Sub‑1 nm high-entropy oxide nanosheets for robust oxygen evolution reaction at large current density

The lack of efficient and low-cost catalysts hinders the large-scale application of electrolytic water splitting. High-entropy oxides (HEOs) offer unique structures and promising properties for oxygen evolution reaction (OER) but are often synthesized via high-temperature methods, resulting in microscale particles with low active site exposure. HEO sub-1 nm nanosheets (SNSs) are synthesized using a cluster-nuclei co-assembly strategy with the introduction of phosphomolybdic acid (PMA) clusters. Molecular dynamics simulation results demonstrate that the PMA clusters act as linkers, facilitating the co-assembly of multimetal oxides into stable and ordered nanosheets via noncovalent interactions.
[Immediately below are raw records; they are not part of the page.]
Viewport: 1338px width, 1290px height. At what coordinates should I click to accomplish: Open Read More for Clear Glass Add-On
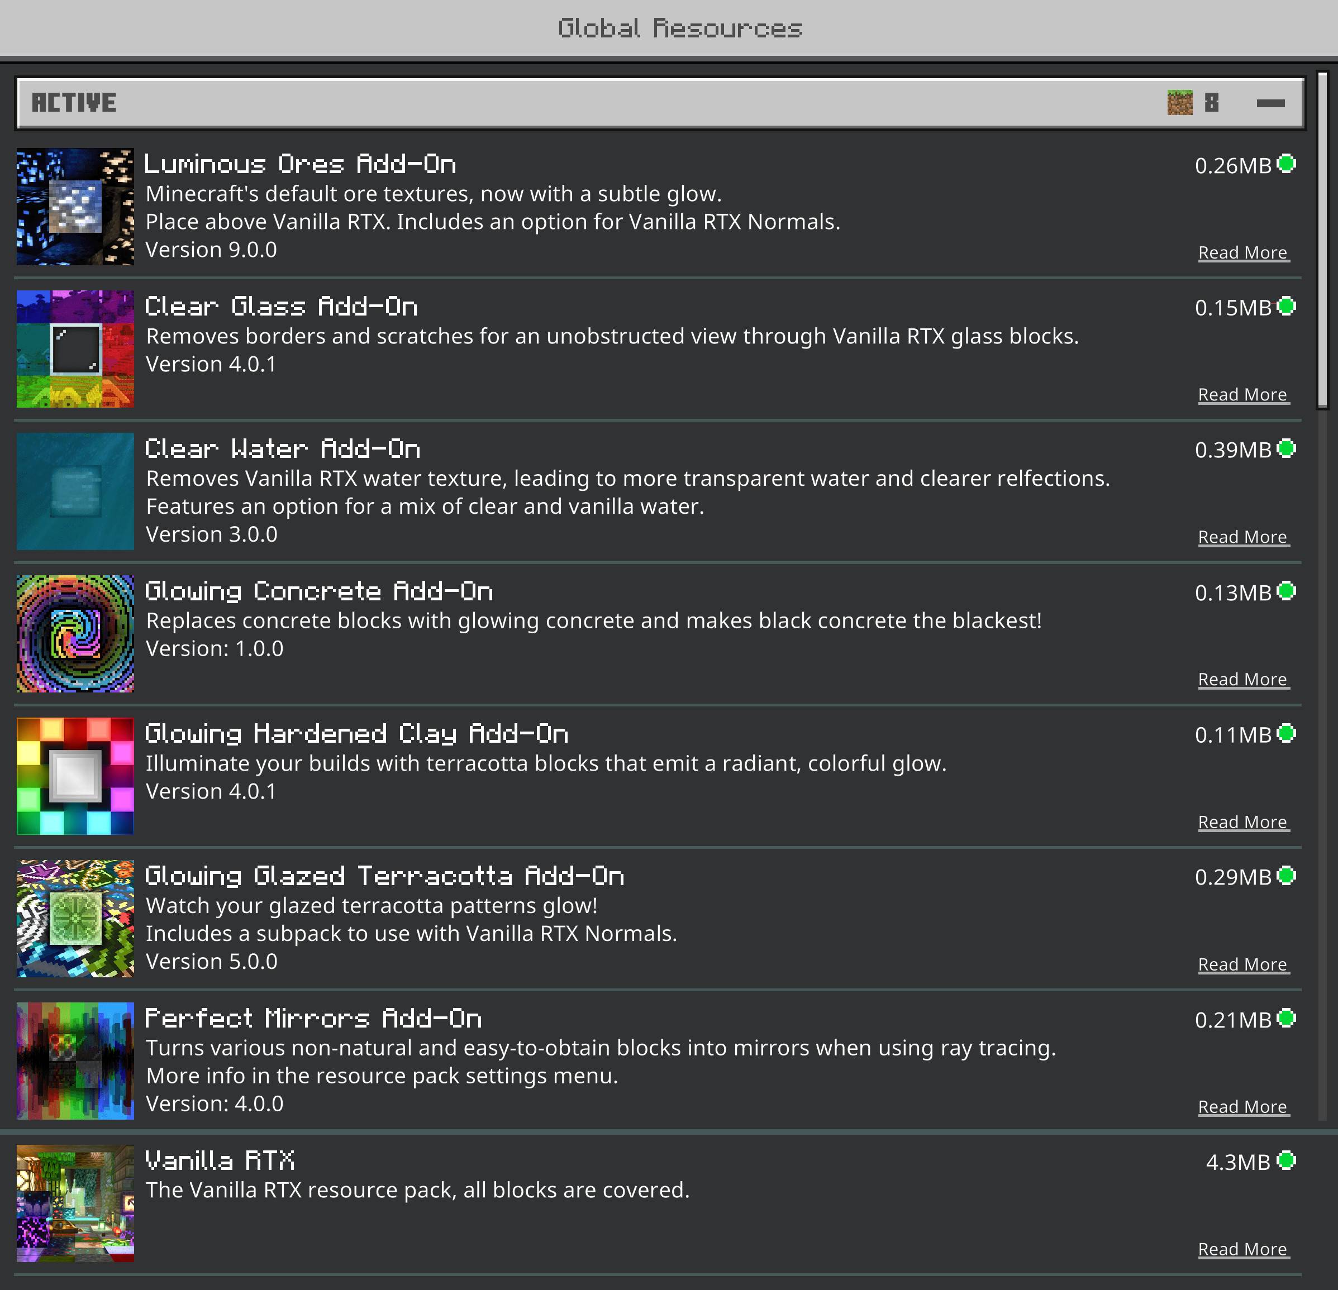(x=1242, y=395)
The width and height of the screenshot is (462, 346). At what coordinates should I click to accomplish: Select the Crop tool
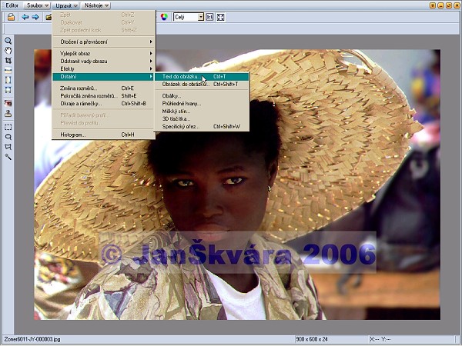[8, 60]
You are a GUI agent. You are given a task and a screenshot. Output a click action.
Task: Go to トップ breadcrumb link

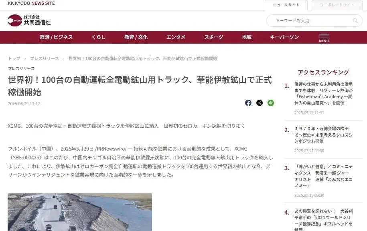(14, 58)
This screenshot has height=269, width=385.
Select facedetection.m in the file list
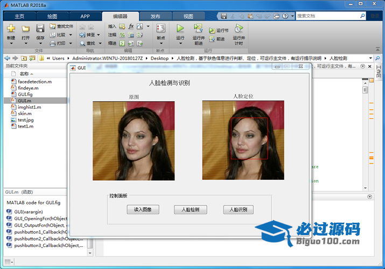click(x=34, y=81)
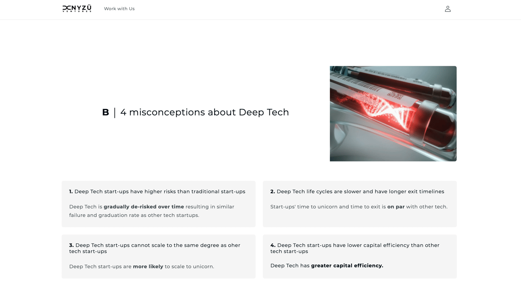Image resolution: width=521 pixels, height=306 pixels.
Task: Click misconception 1 title about higher risks
Action: point(157,192)

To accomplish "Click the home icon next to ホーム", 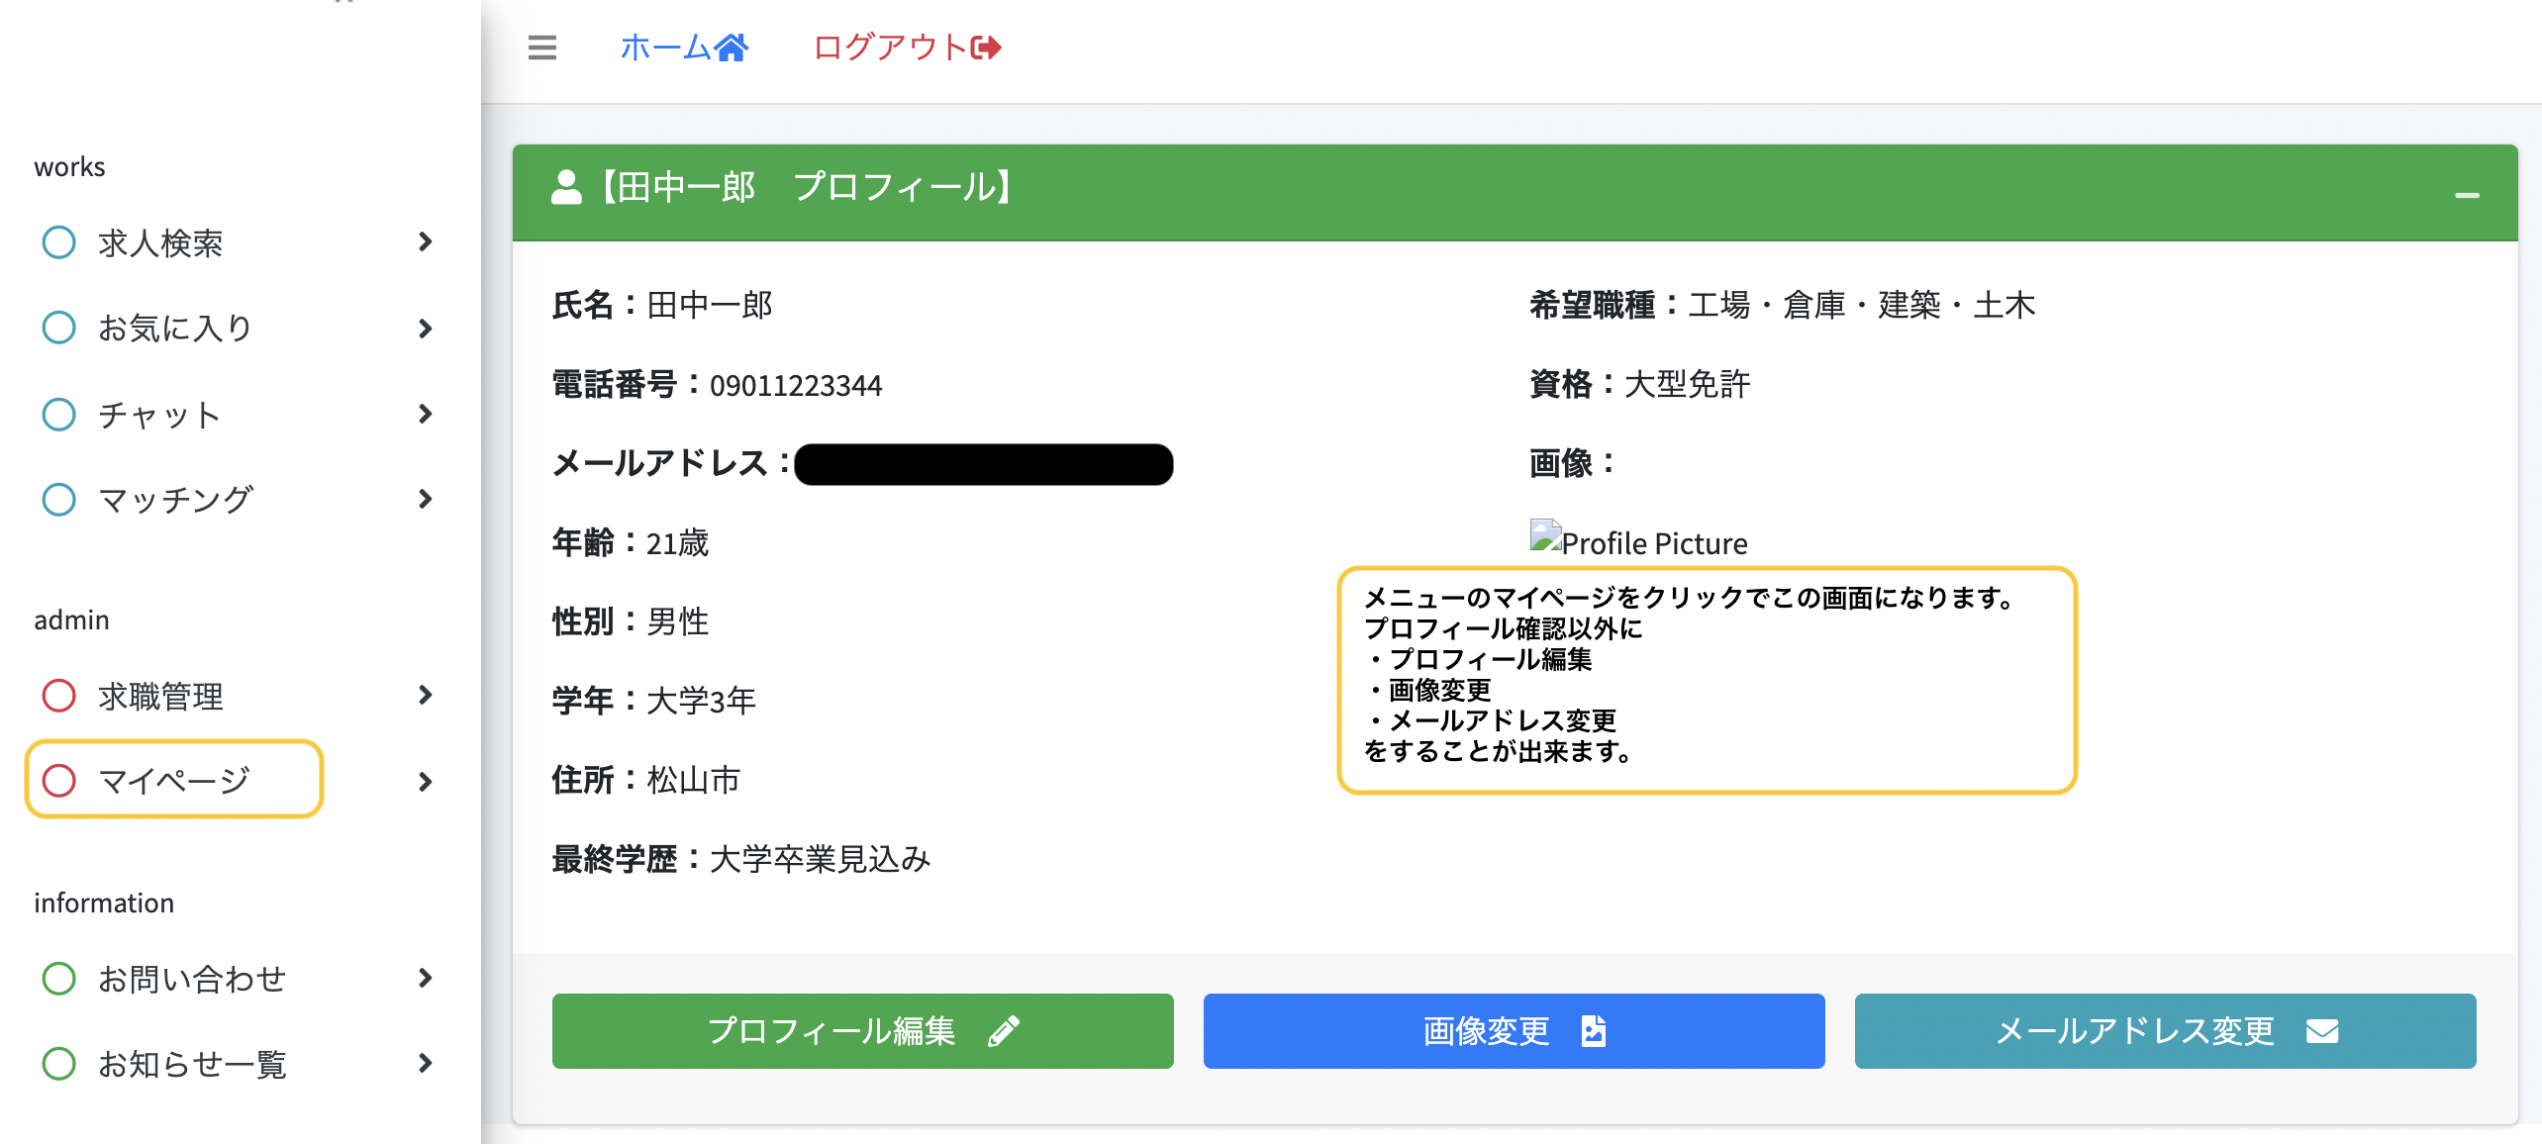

Owing to the sub-nanoscale structure and precise elemental regulation, these SNSs demonstrate enhanced performance in OER. Among them, HEO-PMA SNSs demonstrated superior performance, achieving an overpotential of 229 mV at 10 mA cm−2 and exceptional long-term stability that lasted for over 1000 h at a large current density of 250 mA cm−2. Density functional theory calculations also demonstrate that the synergistic effect of multiple metals can significantly enhance the OER process. Composition engineering and sub-1 nm structural design in HEOs provide a promising strategy to enhance catalyst stability, addressing challenges related to low intrinsic activity, scarce active sites, and long-term durability in the OER process.